International Judicial Monitor
Published by the International Judicial Academy, Washington, D.C., with assistance from the
American Society of International Law

Summer 2012 Issue
 

General Principles of International Law


Nullum crimen sine lege or nullum poina sine lege (no crime without law)

Debra B. LefingBy: Debra B. Lefing, Reporter and Contributor, International Judicial Monitor

International criminal law has seen an enormous growth in the past two decades with the creation of international criminal tribunals and the permanent International Criminal Court.  These judicial bodies have all contributed to the definition and expansion of international criminal law principles.

One such area of law which has developed during this time is the principle of nullum crimen sine lege or nullum poena sine lege (NCSL).  Translated, this means “no crime without law” or “no punishment without law.” This principle is meant to prevent the prosecution and punishment of a person for an act which at the time of its occurrence was not a law and the accused had no reasonable belief that his or her act was criminal. 
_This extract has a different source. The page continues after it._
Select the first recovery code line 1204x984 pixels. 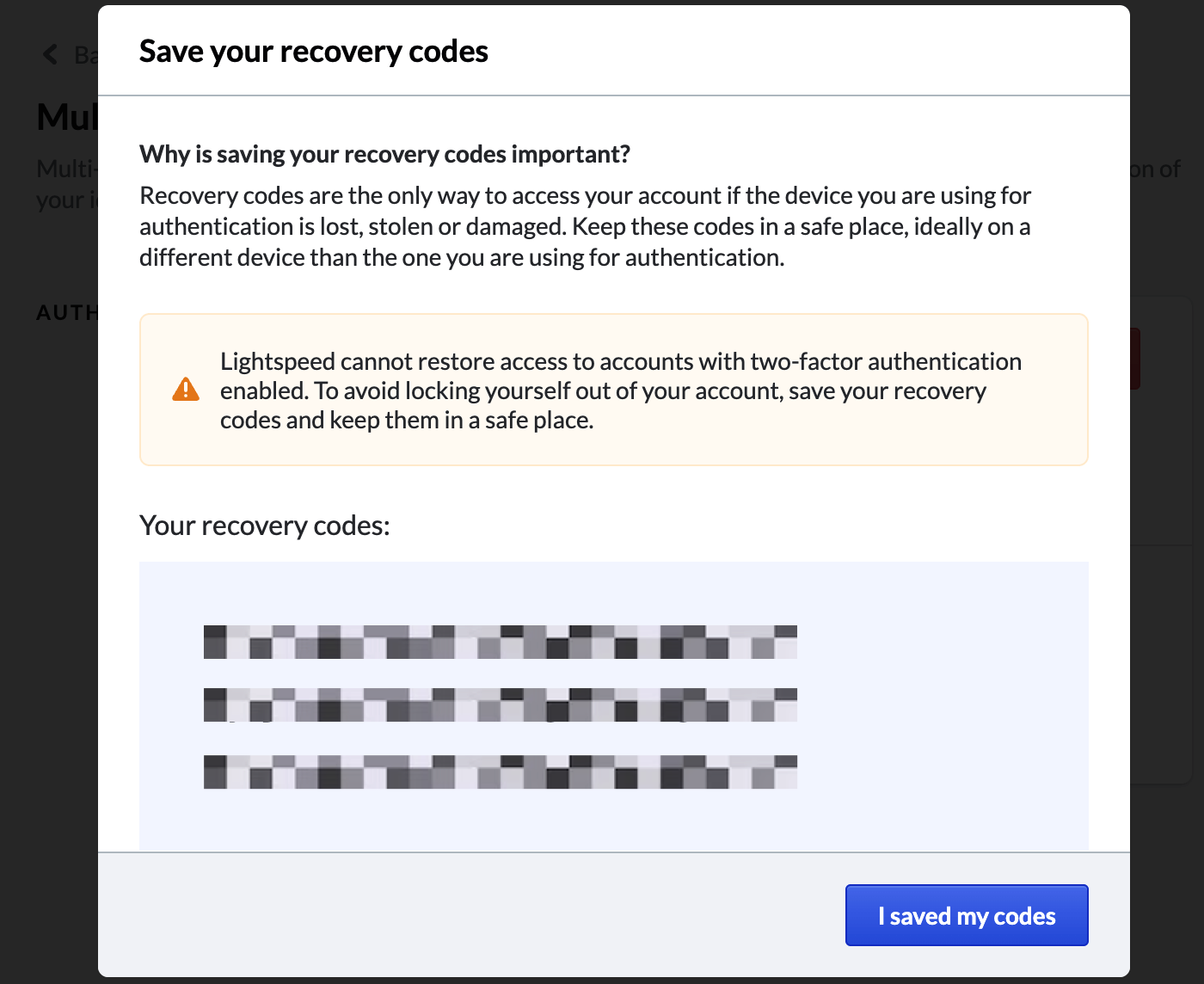click(x=500, y=642)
NCSL is an extremely important principle in international criminal law because acts punished by international criminal tribunals are often of ambiguous legality in the conflict situations in which they were committed.  At the outset of proceedings, tribunals define the scope of the alleged acts and the context in which they were committed.  NCSL often is used as a first-line defense in international criminal proceedings and is typically asserted and litigated by defense teams.

This principal is codified in international treaties. The Universal Declaration of Human Rights sets forth in Article 11 that “No one shall be held guilty of any penal offence on account of any act or omission which did not constitute a penal offence, under national or international law, at the time when it was committed. Nor shall a heavier penalty be imposed than the one that was applicable at the time the penal offence was committed.”  This definition is similarly seen in the International Covenant on Civil and Political Rights, the European Convention for the Protection of Human Rights and Fundamental Freedoms, and the American Convention on Human Rights.  It is also defined in the Rome Statue of the International Criminal Court in Article 22: “A person shall not be criminally responsible under this Statue unless the conduct in question constitutes, at the time it takes place, a crime within the jurisdiction of the Court."   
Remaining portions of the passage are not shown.